A non-profit organization that creates an archive of the Internet by taking snapshots of every Web site recently moved its three petabytes of data into a 20-foot-long shipping container, a modular data centre based on open storage technology by Sun Microsystems Inc.
The library of text, audio, moving images (videos and films), rare and hard-to-find software, and archived versions of Web pages – built by San Francisco-based non-profit organization Internet Archive – receives about 100,000 visitors per day and was undergoing rapid expansion. Founder Brewster Kahle expects the three petabytes of data to grow at approximately 100 terabytes per month.
“A lot of the Web is gone, in fact most of it. We’re trying to build an analogy of a library for this new publishing world,” said Kahle. “(The Web) is currently growing at about one petabyte a year and it’s continuing to grow as videos and photographs start to come on the net. The net is effectively infinite.”
To ensure the storage and preservation of such vast volumes of content, Internet Archive must have a way to parse, index and physically encode the data, while avoiding degradation and ensuring accessibility in unknown future formats, said Kahle.
But the organization had already suffered through four data centre migrations over a span of 12 years. “We wanted a data centre well-tuned to the machines we are using, and retro-fitting a building takes years and you either buy too much or too little,’ said Kahle. “It’s very expensive, time-consuming and a pain in the butt.”
The original setup, a customized storage architecture built in-house, was replaced earlier this year with 63 Sun Fire x4500 servers running Solaris 10 and Solaris ZFS. The data centre, which Kahle amicably refers to as “a very big machine,” now resides in a shipping container that sits outside. “The next box that we get, we’ll fit on top of it or beside it,” he said.
The open software and hardware platform from the Santa Clara, Calif.-based technology vendor “allows (a customer) like the Internet Archive to take the development in a direction that is more in tune to what they do,” said Sun Microsystems’ Jud Cooley, senior director of engineering for the Sun modular data centre.
The open storage platform also comes with analytics capabilities designed to monitor system performance and bottlenecks.
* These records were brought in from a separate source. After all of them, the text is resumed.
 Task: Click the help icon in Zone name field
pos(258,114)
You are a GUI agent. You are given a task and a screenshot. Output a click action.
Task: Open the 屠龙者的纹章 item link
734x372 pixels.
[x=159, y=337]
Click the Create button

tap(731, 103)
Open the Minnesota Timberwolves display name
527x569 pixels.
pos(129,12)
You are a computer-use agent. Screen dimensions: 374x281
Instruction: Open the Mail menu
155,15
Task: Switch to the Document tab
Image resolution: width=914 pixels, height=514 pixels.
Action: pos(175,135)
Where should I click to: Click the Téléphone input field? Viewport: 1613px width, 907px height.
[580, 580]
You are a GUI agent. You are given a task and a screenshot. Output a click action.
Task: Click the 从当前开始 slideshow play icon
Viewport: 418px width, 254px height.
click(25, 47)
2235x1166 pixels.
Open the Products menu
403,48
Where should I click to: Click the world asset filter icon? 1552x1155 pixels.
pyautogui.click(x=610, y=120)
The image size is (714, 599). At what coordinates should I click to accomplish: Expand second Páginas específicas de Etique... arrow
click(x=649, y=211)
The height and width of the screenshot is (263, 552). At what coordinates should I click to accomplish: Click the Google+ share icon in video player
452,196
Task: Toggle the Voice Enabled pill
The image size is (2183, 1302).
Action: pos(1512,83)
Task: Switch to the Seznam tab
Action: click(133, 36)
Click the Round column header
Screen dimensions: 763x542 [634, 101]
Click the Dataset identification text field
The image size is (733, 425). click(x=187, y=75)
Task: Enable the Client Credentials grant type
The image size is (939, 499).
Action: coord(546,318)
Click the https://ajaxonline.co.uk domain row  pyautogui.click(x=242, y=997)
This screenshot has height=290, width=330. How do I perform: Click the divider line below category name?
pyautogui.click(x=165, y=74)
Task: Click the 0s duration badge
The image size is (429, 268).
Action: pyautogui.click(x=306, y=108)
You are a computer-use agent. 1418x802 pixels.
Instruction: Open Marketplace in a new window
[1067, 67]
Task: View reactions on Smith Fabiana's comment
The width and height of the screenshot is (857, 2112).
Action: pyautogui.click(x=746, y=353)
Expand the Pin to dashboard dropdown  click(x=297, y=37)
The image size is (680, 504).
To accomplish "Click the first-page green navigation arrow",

Kahle finds this particularly useful for lowering maintenance costs, one of Internet Archive’s challenges. “The system admin lives 50 miles away, and if there is something going on, they can just log in and be able power cycle a machine, take something offline, reconfigure a RAID,” he said.
The modular design of the data centre, dubbed Blackbox by Sun, offered Internet Archive and its growing volume of data the much needed scalability, said Cooley. “That means the architecture they use for the way they capture and reference data has to be able to scale, and the way they deploy the physical structure has to be able to scale,” said Cooley.
Sun Microsystems introduced the modular data centre with the expectation that one of the main applications would be customers like Internet Archive performing the same task repeatedly, said Cooley. “So after they do the first deployment, it’s almost a cookbook to do the next one,” he said. “You configure it once, debug it once, get it operational once, and then just reheat as many times as you want.”
And, as Internet Archive expands operations around the world, Cooley said deployment will be easy because you just “put another one of these boxes together, put the disks in it, lay the data on it and simply ship it into place.”
While Cooley acknowledged that modular data centres are probably more conducive to some businesses than others, he said most data centre managers are currently thinking in terms of modularity, “whether it’s a Blackbox modular container, or modular pods inside a data centre, or just a populated rack as a deployable module.”
“The cost of the modular data centre is driving people to think about how they do scale up,” said Cooley.
And, while one of the aversions to the modular concept is regarding security of the hardware, Cooley said securing a modular data centre is not any different from a more traditional setup. “Wherever you put your assets, you’re going to secure them. You can secure a container too. There are locks on the doors, they’re bolted to the ground, they go behind security fences, they’re not visible from the street.”
Sun is hosting the data centre on its Santa Clara campus and is providing power, cooling and networking capabilities.